Lucy O’Doherty’s quirky, immediately identifiable aesthetic is the result of experimentations with colour, technique, light and shade. Using a retro colour palette and undefined brush strokes, she presents an idiosyncratic imitation of suburbia inspired by Depression Era architecture, motel postcards, and 1950s-60s Australian beach culture. Exploiting our sense of nostalgia, O’Doherty evokes unsettling feelings of déjà vu in the viewer – creating worlds that are simultaneously real and surreal, familiar and unknown. Picture perfect at first glance, deeper inspection reveals something a little bit ‘off’ – like childhood memories of long ago places. Was it as idyllic as it seemed, or is childish naivety toying with our recollections? Are we safe here, or is this dreamlike domesticity about to morph into something altogether more sinister?
O’Doherty’s choice of materials aids the surreal sense of mystery that defines her work as the oil sinks into the stretched linen, creating soft lines that hum with an indefinable edge. Her domestic spaces take on a still-life quality as she treats shadows with a solidity that dissects the compositions into an investigation of shapes.

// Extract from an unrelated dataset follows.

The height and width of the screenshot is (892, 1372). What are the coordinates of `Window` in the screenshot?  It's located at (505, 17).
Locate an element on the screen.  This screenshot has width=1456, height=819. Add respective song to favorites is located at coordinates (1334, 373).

Winner of the prestigious Brett Whiteley Travelling Scholarship (2016), O’Doherty completed her Bachelor of Fine Arts at the National Art School, Sydney, in 2011. Highly commended in the Pro Hart Outback Prize in 2016, she has been a finalist in the Mosman Art Prize in 2015, the Brunswick St Gallery Small Works Prize in 2013 and 2012, and the Lethbridge 10000 Small-Scale Art Award in 2012. Her work is held in the Artbank Collection, Imago Mundi Bennetton Collection and in private collections in Australia.